The pair spent the next four years evolving Image Factory DC into an agency that did much more than cut trailers and do post-production. Now, as AlterEgo, the company is a “premiere creative content shop specializing in live-action production, sizzle and trailer editing and main-title design,” according to its new branding. As a team, AlterEgo is “creating the best work while having the best time” for an array of clients including Discovery and its expanding portfolio of networks, Nat Geo, OWN, PBS and non-entertainment brands such as Claritin, Audi, Toyota, Subaru and many more.

“As we’ve progressed through this four years, we have seen changes in our values, in our work, in our staff and in our clients. As we reached our four-year anniversary, we decided there was no other time but now to make the change to AlterEgo,” said Roymans.

As part of the rebrand, which included changing the name and the logo, Roymans hired Washington, D.C.-based branding consultancy Noetic, under the leadership of Nancie McDonnell Ruder, to help define the new company’s brand identity.

“We worked with Nancie on our creative brief, our brand pillars and our creative values,” said Roymans, “and then we wrote our brand story and developed our logo in-house under the leadership of our art director, Fabian Tejada.”

Alter Ego's new logo
AlterEgo’s new logo

Besides a new name and new logo, the changes also include a new palette, and all of that is being updated online and across the company’s social platforms, including on Instagram, Twitter and Facebook. And Roymans and Kanner also refurbished AlterEgo’s offices in order to better reflect their new premium identity.

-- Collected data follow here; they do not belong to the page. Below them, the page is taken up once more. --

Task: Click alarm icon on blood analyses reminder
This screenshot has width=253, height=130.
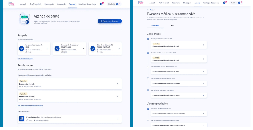Action: (x=21, y=49)
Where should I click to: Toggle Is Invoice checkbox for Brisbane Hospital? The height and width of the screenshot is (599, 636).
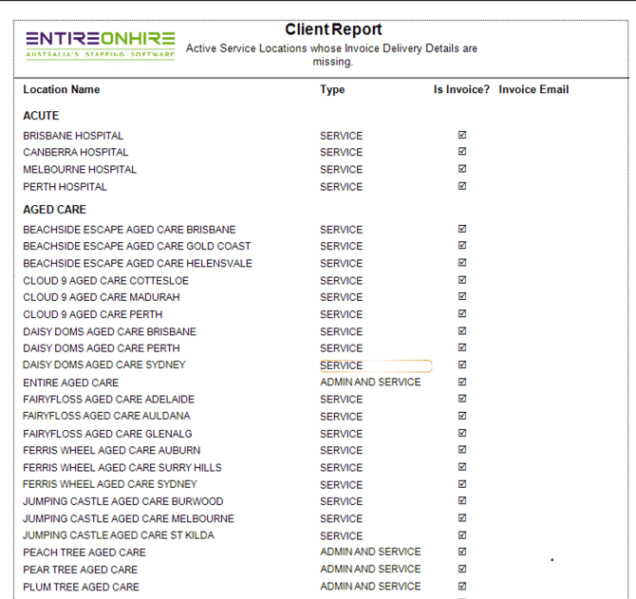462,136
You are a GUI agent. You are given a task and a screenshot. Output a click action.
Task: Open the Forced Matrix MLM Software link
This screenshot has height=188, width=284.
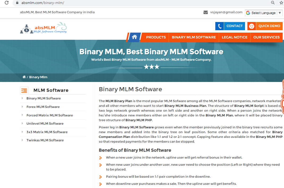tap(50, 115)

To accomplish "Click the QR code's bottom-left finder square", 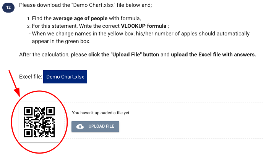I will (x=28, y=133).
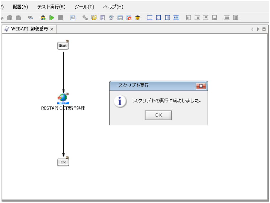Viewport: 270px width, 203px height.
Task: Open the ツール(T) menu
Action: (84, 7)
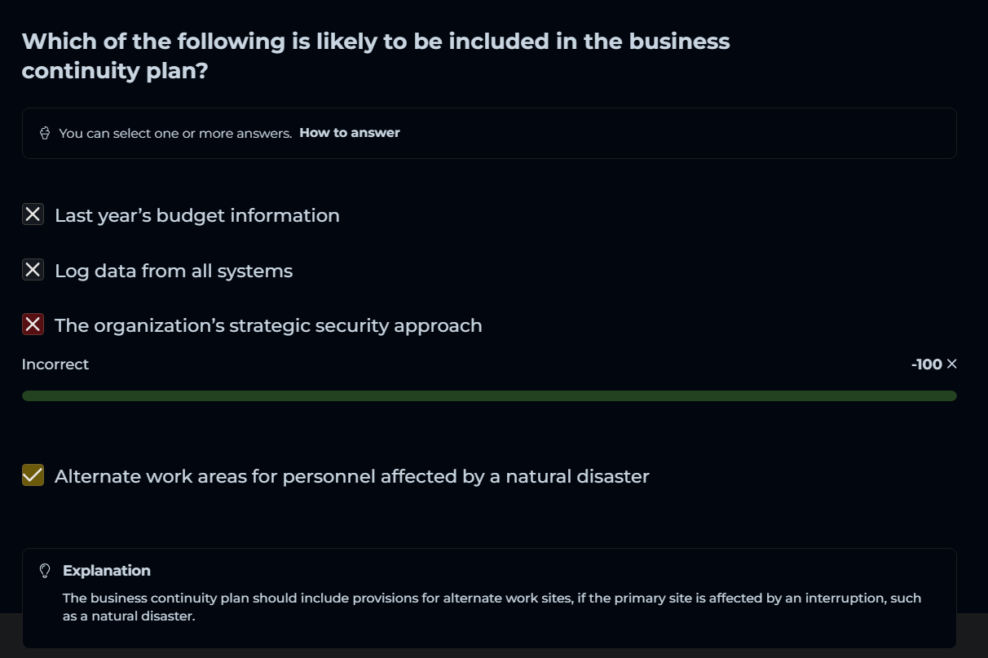The height and width of the screenshot is (658, 988).
Task: Choose The organization's strategic security approach text
Action: [x=268, y=325]
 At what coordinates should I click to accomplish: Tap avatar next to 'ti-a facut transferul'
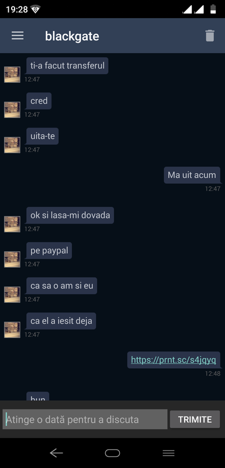(12, 75)
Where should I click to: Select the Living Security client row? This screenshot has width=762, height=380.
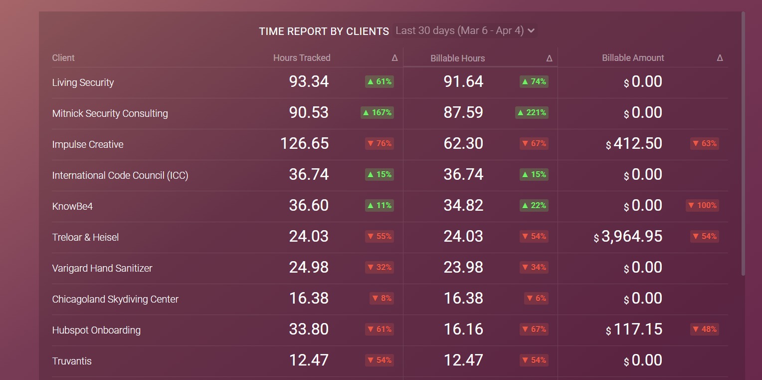pyautogui.click(x=83, y=83)
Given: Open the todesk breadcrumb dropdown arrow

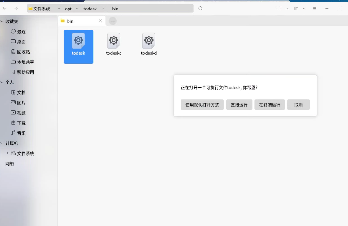Looking at the screenshot, I should click(102, 9).
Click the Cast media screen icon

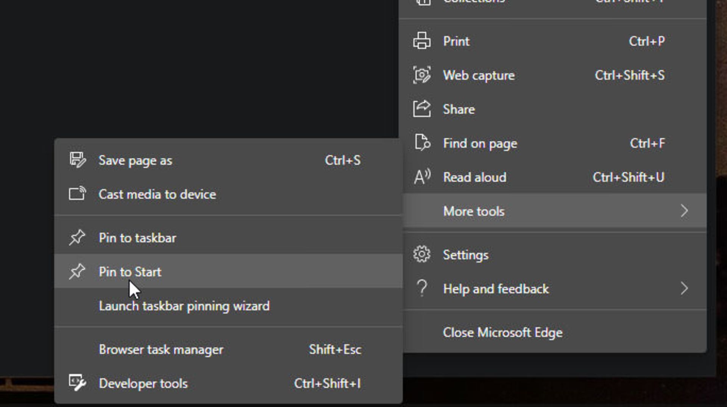[x=77, y=194]
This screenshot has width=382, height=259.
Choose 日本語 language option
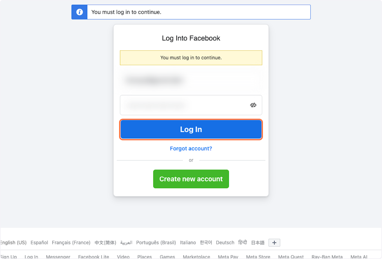[258, 242]
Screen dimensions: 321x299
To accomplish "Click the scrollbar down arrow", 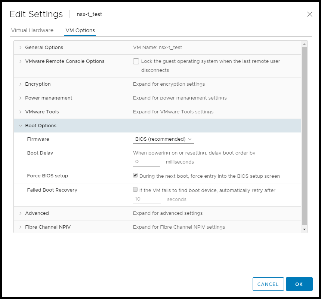I will 304,229.
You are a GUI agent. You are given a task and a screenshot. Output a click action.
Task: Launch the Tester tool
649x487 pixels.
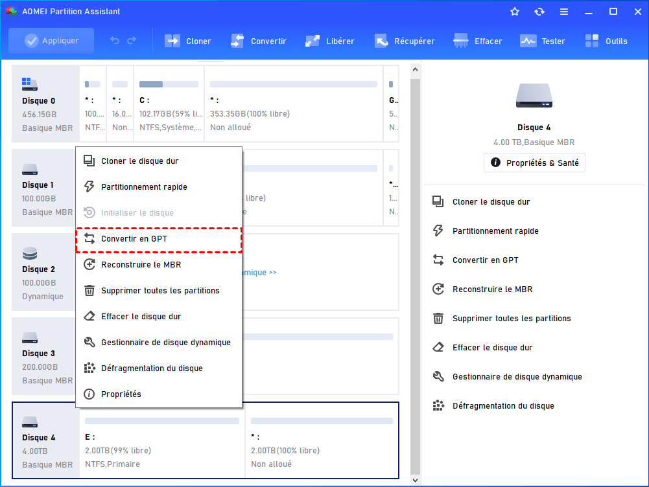pos(528,41)
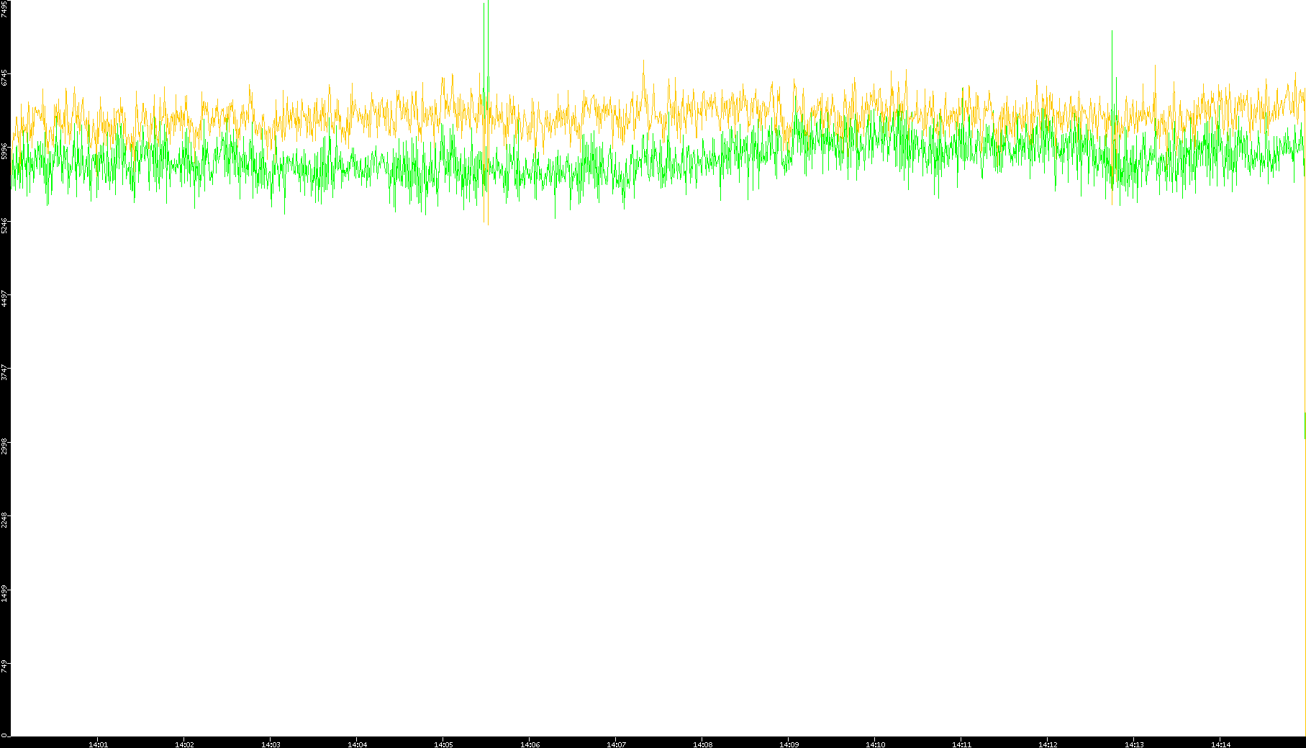The height and width of the screenshot is (748, 1306).
Task: Select the 3747 vertical axis label
Action: (x=5, y=373)
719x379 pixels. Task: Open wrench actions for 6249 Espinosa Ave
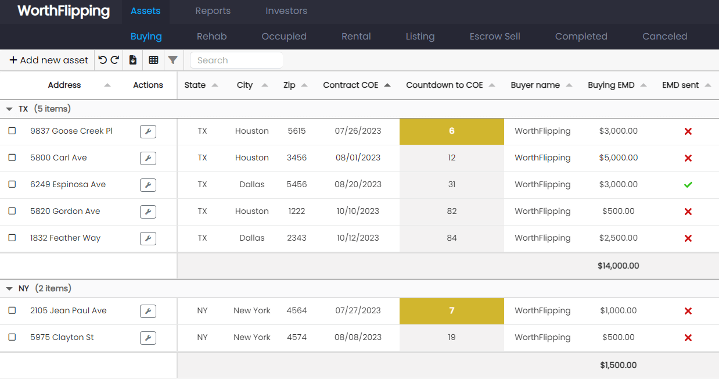coord(148,185)
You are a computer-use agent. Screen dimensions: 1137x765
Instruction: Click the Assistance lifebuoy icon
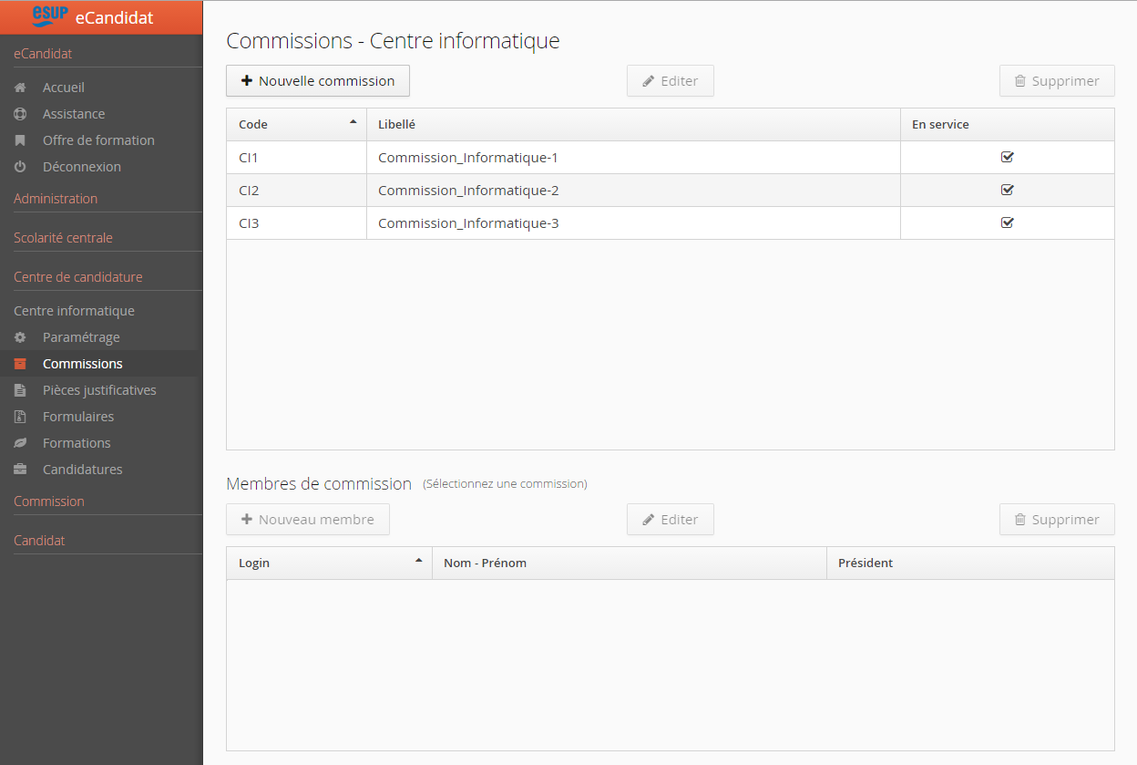20,114
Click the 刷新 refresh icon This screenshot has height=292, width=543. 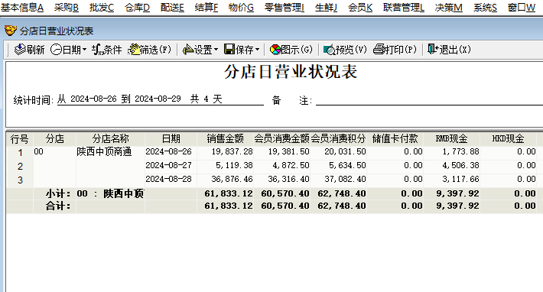point(20,50)
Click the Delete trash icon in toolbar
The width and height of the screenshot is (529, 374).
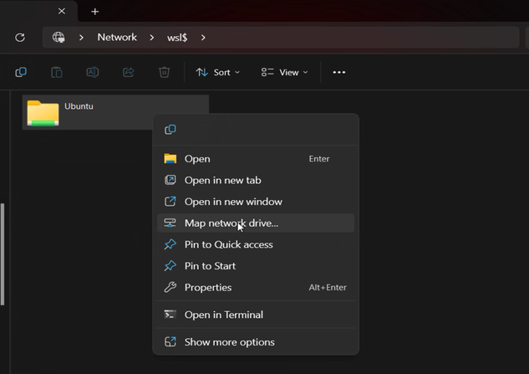coord(165,73)
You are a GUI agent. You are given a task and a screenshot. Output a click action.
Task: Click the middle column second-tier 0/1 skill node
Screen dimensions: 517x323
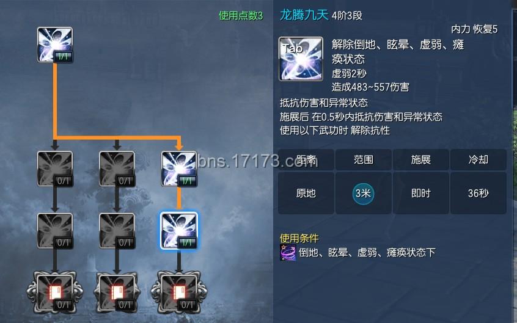tap(117, 169)
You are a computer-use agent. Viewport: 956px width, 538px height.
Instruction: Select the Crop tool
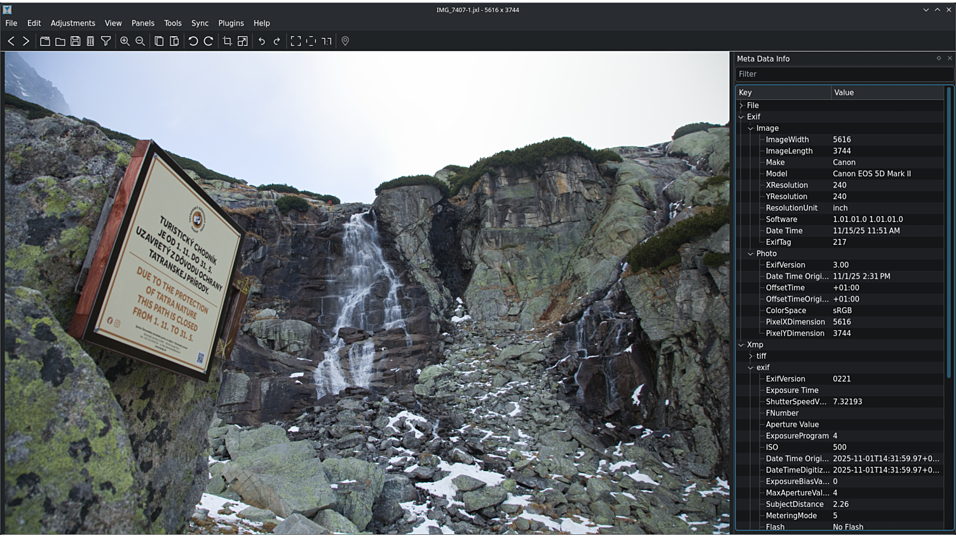pos(227,41)
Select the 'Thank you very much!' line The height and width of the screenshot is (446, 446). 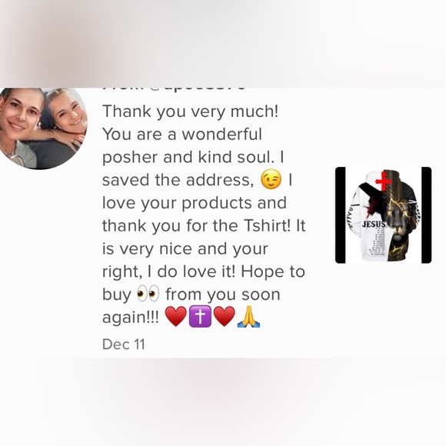pos(190,112)
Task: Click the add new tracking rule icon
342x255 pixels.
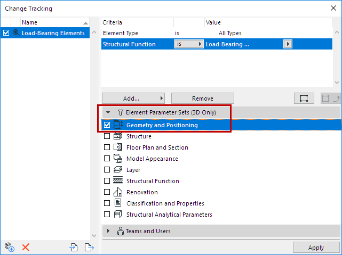Action: click(x=9, y=247)
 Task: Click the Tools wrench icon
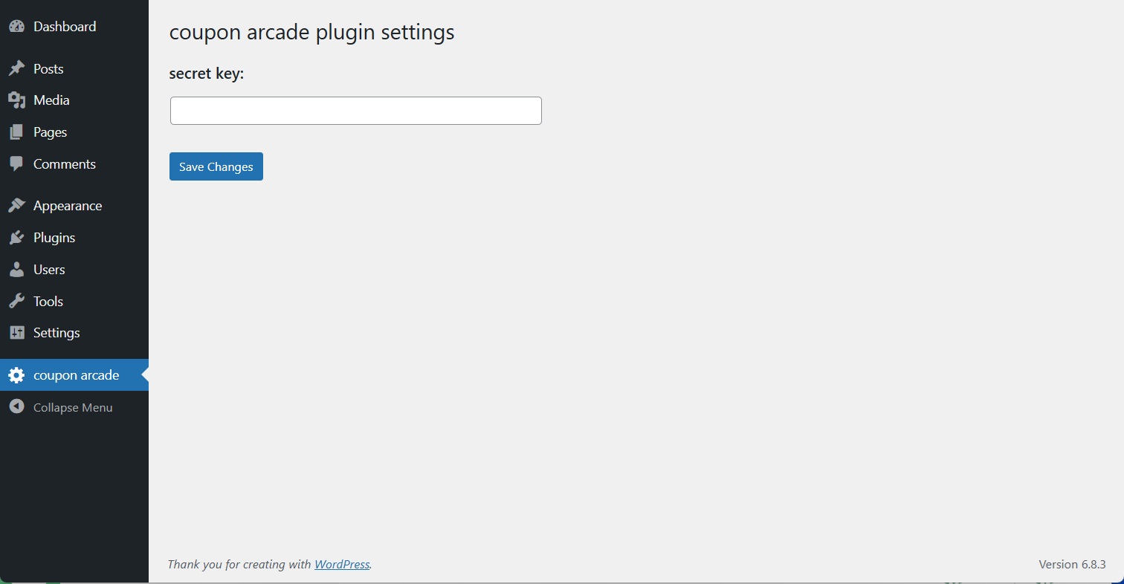[x=16, y=302]
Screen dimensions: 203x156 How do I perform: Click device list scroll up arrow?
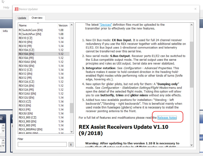[72, 25]
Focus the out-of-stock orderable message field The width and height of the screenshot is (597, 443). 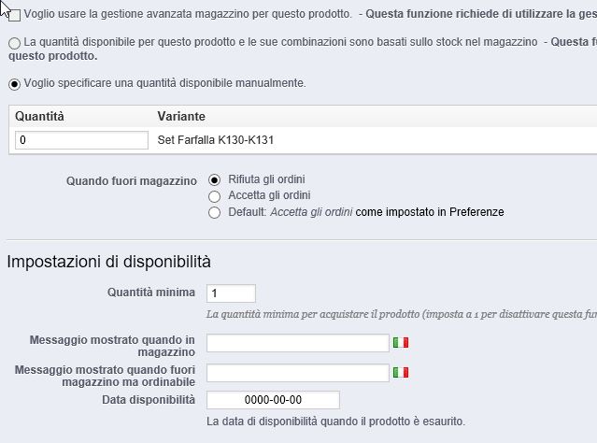(297, 373)
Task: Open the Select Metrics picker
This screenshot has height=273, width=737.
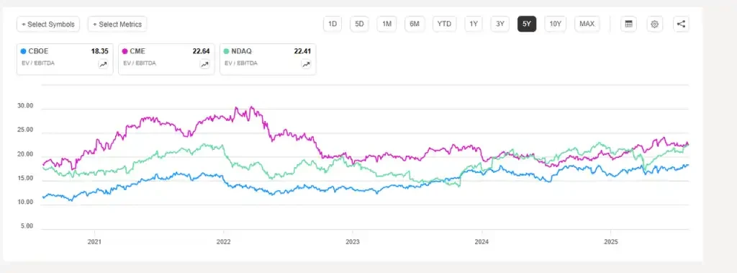Action: click(x=117, y=24)
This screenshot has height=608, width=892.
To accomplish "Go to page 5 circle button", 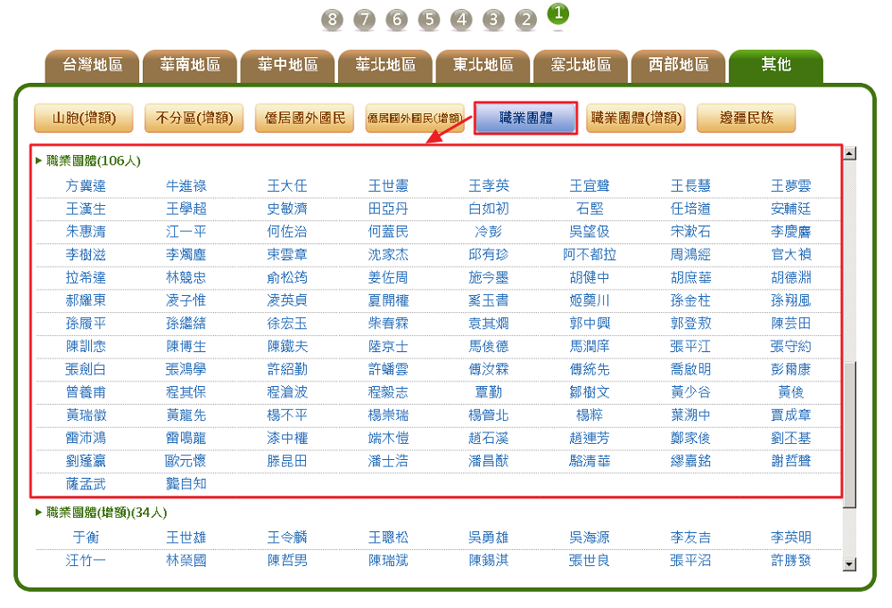I will point(429,19).
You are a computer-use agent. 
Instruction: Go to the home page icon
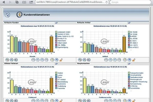point(7,15)
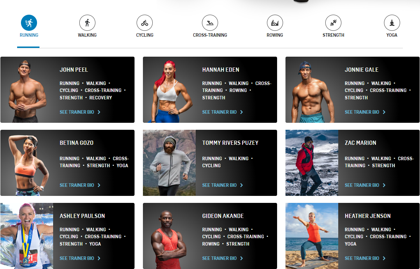Click chevron next to Jonnie Gale's trainer bio
This screenshot has height=269, width=420.
pos(384,112)
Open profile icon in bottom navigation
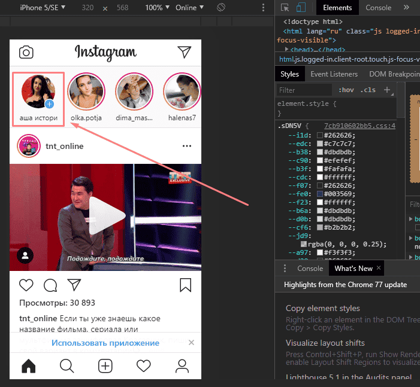Screen dimensions: 420x387 tap(182, 365)
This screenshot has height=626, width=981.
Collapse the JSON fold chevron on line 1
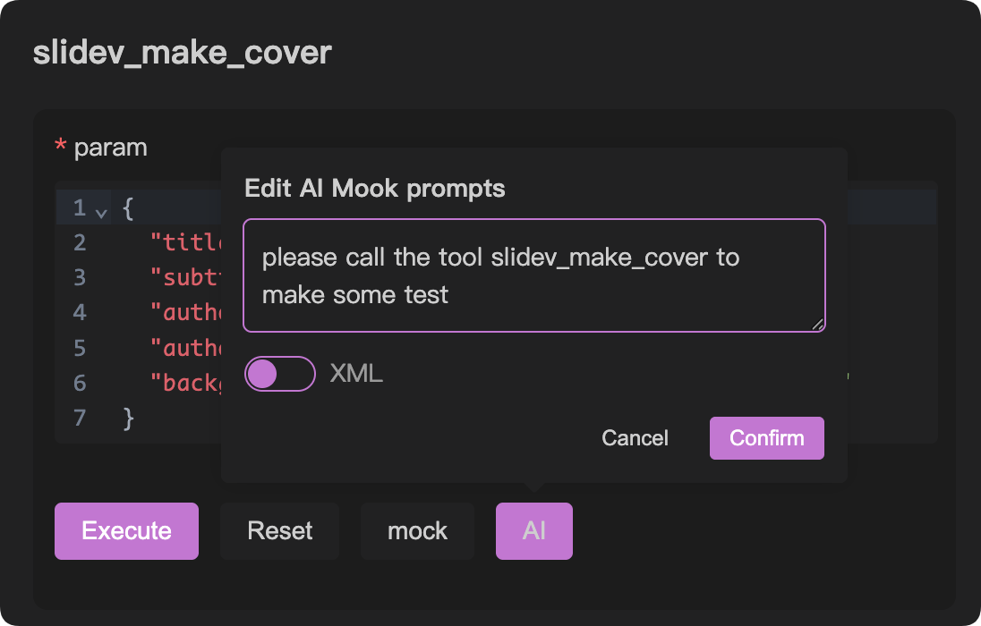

“Now it’s an inspired place that looks clean and high end. It was all about upping the level at which we work and being more luxury, refined and clean,” said Kanner.

Alter Ego's refurbished offices in Silver Spring, Md.
AlterEgo’s refurbished offices in Silver Spring, Md.

It took Roymans and Kanner four years from the time they acquired Image Factory DC to fully evolve it into the agency they truly envisioned. On Monday, Jan. 7, 2019, they are unveiling that vision to the world.

“We finally feel like this is the company we always intended to start,” said Kanner. “We are in this because we love it and it’s not just for the money. The ceiling of one project is the floor of the next one. And we want that not just for us but for our staff, our clients and our friends in the industry.”